While it can be pretty difficult to do this well, it should be very clear that the following pitfalls should be avoided at all costs:
- Not being responsive to phone & email – There is nothing that spells disrespect and introduces doubt quite like being unresponsive to requests for contact. It makes the client feel like a loan shark trying to call in some loans.
- Talking down to the client – Unless you enjoy working on answers that never go anywhere, making sure the client impedes rather than helps you in your quest for the right answer, and guaranteeing that the client never hires your firm again, stop talking down to your client, and treat them like the partners they should be.
- Directly going against the client’s wishes – If the client says, “No, we are not going to do this,” the solution is either (a) don’t do it or (b) work with the client to arrive at a reasonable compromise. Your response should not be, “Well, we think you’re being foolish; let me now waste the next 30 minutes on our phone call pointing out why.”

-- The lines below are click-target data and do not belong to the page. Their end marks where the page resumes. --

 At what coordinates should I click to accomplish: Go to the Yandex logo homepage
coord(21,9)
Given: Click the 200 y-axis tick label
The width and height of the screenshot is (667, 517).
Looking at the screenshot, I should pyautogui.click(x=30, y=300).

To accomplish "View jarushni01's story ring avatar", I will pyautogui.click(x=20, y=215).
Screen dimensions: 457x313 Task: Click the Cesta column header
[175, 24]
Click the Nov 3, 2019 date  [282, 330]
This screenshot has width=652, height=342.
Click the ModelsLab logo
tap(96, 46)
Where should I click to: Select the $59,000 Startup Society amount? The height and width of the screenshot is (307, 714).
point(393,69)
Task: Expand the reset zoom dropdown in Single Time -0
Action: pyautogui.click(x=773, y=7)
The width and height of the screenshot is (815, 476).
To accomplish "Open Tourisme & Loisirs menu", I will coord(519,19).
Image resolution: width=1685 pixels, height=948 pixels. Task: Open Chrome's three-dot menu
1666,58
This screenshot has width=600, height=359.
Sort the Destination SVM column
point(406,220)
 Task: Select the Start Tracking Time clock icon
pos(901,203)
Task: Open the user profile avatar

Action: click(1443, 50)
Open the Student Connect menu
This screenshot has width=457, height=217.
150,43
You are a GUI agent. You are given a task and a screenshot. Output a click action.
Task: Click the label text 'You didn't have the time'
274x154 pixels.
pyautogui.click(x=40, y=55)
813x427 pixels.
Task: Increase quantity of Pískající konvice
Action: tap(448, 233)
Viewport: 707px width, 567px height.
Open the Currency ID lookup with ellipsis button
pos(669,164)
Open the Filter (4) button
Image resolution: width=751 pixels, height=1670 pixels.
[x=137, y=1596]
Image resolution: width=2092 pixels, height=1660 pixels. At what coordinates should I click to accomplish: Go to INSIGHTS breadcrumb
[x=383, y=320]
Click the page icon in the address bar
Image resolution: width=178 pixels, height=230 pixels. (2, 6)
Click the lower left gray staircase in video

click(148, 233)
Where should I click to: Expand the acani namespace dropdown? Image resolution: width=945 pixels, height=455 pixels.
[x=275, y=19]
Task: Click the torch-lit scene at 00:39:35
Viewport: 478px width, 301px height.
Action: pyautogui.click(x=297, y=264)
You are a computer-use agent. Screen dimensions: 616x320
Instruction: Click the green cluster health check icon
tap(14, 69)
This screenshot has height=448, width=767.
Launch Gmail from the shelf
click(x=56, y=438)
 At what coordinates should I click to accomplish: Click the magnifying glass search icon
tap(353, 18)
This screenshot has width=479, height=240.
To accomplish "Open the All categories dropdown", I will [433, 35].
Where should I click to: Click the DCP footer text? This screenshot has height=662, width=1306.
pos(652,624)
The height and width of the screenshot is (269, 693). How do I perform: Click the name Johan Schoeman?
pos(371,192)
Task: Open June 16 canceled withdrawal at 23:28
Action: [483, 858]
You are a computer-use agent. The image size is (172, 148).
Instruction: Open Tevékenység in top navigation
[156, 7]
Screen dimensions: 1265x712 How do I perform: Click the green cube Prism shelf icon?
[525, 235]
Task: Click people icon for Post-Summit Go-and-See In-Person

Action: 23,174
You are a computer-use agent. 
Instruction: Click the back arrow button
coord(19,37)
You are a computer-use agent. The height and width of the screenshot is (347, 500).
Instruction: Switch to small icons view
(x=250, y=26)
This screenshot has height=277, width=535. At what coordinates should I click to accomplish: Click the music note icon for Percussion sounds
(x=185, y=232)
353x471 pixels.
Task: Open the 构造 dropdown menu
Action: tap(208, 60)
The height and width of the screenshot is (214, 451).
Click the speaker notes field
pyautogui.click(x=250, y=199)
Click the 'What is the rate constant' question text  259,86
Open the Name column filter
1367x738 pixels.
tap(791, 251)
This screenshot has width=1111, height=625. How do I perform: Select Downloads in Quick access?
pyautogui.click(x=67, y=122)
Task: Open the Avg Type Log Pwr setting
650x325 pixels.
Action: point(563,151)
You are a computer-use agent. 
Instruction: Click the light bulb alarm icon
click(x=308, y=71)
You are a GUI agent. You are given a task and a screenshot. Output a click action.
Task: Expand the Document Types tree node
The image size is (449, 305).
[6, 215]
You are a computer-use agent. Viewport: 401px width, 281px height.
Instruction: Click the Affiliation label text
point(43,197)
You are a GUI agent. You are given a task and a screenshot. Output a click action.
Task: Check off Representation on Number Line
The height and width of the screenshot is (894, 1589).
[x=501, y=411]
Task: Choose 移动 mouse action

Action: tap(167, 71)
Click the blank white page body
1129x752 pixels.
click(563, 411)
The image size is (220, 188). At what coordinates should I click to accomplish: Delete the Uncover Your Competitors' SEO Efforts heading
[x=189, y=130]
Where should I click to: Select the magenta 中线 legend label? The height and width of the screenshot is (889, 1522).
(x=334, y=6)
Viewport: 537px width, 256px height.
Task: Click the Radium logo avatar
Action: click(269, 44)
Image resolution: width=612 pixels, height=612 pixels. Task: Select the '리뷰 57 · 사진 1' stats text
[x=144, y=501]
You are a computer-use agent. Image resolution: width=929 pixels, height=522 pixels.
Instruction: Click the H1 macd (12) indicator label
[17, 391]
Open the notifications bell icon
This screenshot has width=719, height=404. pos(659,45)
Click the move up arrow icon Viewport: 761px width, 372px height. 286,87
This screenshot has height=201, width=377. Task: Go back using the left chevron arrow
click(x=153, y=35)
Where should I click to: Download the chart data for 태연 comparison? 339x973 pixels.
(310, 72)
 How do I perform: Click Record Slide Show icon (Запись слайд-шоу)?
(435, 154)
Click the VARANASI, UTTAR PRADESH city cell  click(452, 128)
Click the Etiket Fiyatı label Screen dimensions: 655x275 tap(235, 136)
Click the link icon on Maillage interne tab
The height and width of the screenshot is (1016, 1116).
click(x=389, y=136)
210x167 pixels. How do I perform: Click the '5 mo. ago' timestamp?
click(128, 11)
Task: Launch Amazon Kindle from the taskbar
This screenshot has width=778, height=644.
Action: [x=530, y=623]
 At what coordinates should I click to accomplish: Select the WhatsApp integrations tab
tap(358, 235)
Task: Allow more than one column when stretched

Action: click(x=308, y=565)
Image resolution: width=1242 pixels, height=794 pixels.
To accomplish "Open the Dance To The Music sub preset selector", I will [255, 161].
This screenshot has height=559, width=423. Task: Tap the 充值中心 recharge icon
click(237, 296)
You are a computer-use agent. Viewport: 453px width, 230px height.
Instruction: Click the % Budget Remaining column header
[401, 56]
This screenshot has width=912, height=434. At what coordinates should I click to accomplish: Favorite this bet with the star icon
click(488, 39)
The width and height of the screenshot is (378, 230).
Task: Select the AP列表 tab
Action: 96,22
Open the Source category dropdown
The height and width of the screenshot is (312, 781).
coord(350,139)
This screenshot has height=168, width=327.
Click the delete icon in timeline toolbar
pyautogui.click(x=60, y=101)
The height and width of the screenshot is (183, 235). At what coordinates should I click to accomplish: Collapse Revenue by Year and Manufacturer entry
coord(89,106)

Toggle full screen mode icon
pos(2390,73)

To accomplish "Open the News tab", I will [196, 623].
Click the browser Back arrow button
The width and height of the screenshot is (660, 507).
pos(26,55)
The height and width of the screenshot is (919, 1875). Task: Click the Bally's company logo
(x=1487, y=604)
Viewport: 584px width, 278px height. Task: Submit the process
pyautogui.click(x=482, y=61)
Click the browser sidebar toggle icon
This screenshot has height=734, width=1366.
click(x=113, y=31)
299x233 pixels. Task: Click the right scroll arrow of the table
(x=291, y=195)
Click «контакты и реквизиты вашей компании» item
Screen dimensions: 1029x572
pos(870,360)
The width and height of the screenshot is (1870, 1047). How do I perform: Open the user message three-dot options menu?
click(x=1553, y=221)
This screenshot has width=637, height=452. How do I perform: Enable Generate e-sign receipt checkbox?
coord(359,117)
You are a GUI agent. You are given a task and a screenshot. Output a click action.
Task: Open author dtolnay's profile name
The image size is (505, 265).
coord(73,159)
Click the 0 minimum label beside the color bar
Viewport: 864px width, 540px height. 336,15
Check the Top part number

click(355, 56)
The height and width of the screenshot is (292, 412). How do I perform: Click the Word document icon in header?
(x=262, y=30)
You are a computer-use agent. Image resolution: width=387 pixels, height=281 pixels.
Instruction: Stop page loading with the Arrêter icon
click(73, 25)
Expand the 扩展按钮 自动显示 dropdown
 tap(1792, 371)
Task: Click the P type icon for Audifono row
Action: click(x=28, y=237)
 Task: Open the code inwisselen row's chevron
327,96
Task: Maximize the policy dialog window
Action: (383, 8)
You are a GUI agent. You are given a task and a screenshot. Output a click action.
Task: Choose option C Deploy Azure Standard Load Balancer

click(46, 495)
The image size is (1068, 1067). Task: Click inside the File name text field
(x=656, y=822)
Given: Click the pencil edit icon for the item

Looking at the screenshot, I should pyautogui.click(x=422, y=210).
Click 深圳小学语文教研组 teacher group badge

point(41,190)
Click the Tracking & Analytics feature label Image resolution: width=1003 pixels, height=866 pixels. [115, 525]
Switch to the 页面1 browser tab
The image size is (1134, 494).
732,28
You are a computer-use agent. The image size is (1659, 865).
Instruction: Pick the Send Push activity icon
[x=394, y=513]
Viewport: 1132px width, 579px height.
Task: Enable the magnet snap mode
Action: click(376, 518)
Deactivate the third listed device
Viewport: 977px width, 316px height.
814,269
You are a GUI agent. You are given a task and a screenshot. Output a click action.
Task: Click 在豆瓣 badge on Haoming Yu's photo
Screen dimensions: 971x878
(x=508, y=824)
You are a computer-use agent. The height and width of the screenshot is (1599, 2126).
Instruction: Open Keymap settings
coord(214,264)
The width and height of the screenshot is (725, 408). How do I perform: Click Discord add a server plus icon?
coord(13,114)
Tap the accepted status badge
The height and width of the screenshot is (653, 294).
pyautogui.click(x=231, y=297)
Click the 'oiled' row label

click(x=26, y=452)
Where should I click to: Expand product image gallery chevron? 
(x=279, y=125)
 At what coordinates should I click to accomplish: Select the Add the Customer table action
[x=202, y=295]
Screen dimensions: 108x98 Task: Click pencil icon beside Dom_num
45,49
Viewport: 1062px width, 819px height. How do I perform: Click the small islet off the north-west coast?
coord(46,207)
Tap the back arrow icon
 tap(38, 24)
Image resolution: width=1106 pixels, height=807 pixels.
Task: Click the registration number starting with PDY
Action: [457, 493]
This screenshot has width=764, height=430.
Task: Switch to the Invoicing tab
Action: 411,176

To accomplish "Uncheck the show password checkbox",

- Give unclear and round-about answers to your client’s questions – “Car salesman” does not usually bring up positive thoughts — so don’t act like one. Give clear answers to your client’s questions, not answers which suggest you are either hiding something or have absolutely no idea what you’re talking about. Even if you don’t know, it’s oftentimes better to speak the truth than it is to lie and then lose all credibility when the truth does come out.
- Make bizarre jokes about the nature of the relationship with the client. Being casual with the client to build camaraderie – good. Making jokes about possible means to increase the fees that the client has to pay – not so good.
- Not delivering on promises. This should go without saying, but, if you promise to email something by the end of the day, and then don’t, then you apparently just don’t like having clients.
I was recently on the receiving end of all of these — in the course of one phone conversation in an interview with a carbon offset provider (as research for my firm’s Green initiative) who could have been a potential partner for us. Suffice to say, they won’t be now if I have anything to say about it.